■ Gegebene Informationen:
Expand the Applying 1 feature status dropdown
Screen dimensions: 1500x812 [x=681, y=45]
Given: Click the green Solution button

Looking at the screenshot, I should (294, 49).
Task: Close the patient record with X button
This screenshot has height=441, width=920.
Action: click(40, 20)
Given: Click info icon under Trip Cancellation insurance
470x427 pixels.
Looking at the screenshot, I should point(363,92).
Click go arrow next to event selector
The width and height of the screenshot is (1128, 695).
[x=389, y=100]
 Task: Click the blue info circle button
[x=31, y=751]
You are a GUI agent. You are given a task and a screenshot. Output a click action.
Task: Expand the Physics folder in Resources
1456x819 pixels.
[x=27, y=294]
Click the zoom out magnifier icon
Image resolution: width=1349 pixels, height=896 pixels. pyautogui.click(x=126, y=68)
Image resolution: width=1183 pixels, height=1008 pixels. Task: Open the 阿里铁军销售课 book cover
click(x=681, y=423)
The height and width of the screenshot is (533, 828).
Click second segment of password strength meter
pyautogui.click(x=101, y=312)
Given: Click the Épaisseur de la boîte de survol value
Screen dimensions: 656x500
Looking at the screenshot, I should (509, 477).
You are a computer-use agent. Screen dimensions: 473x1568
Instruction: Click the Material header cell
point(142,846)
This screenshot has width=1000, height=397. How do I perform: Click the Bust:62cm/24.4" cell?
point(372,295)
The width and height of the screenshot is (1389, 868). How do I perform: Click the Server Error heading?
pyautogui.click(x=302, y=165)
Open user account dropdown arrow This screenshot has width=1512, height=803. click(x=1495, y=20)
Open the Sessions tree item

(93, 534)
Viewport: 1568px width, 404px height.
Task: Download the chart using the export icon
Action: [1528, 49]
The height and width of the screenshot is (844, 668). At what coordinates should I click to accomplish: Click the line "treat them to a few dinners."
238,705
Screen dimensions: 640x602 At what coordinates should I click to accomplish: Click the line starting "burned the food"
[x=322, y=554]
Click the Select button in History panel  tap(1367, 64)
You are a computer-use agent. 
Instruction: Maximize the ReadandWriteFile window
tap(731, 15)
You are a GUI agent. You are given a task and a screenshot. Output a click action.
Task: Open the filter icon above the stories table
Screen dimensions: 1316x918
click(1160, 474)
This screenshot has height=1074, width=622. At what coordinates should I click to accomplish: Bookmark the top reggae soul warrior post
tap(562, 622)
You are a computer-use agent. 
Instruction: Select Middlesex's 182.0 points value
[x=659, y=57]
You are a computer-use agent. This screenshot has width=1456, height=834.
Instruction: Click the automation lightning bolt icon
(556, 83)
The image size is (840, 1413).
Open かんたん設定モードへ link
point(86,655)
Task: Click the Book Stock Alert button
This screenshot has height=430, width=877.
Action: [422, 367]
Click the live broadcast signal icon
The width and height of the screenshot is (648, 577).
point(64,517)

■ Aufgabenziel:
Gib die Zeilen der Datensätze vom Anfang bis einschließlich der Zeile mit „Click the Select“ unverändert wieder.

■ Vollständige Ausgabe:
Expand the Applying 1 feature status dropdown
Screen dimensions: 1500x812 [x=681, y=45]
Given: Click the green Solution button

Looking at the screenshot, I should (294, 49).
Task: Close the patient record with X button
This screenshot has height=441, width=920.
Action: click(40, 20)
Given: Click info icon under Trip Cancellation insurance
470x427 pixels.
Looking at the screenshot, I should point(363,92).
Click go arrow next to event selector
The width and height of the screenshot is (1128, 695).
[x=389, y=100]
 Task: Click the blue info circle button
[x=31, y=751]
You are a GUI agent. You are given a task and a screenshot. Output a click action.
Task: Expand the Physics folder in Resources
1456x819 pixels.
[x=27, y=294]
Click the zoom out magnifier icon
Image resolution: width=1349 pixels, height=896 pixels. pyautogui.click(x=126, y=68)
Image resolution: width=1183 pixels, height=1008 pixels. Task: Open the 阿里铁军销售课 book cover
click(x=681, y=423)
The height and width of the screenshot is (533, 828).
Click second segment of password strength meter
pyautogui.click(x=101, y=312)
Given: Click the Épaisseur de la boîte de survol value
Screen dimensions: 656x500
Looking at the screenshot, I should (509, 477).
You are a computer-use agent. Screen dimensions: 473x1568
Instruction: Click the Material header cell
point(142,846)
This screenshot has width=1000, height=397. How do I perform: Click the Bust:62cm/24.4" cell?
point(372,295)
The width and height of the screenshot is (1389, 868). How do I perform: Click the Server Error heading?
pyautogui.click(x=302, y=165)
Open user account dropdown arrow This screenshot has width=1512, height=803. click(x=1495, y=20)
Open the Sessions tree item

(93, 534)
Viewport: 1568px width, 404px height.
Task: Download the chart using the export icon
Action: [1528, 49]
The height and width of the screenshot is (844, 668). At what coordinates should I click to accomplish: Click the line "treat them to a few dinners."
238,705
Screen dimensions: 640x602 At what coordinates should I click to accomplish: Click the line starting "burned the food"
[x=322, y=554]
Click the Select button in History panel  tap(1367, 64)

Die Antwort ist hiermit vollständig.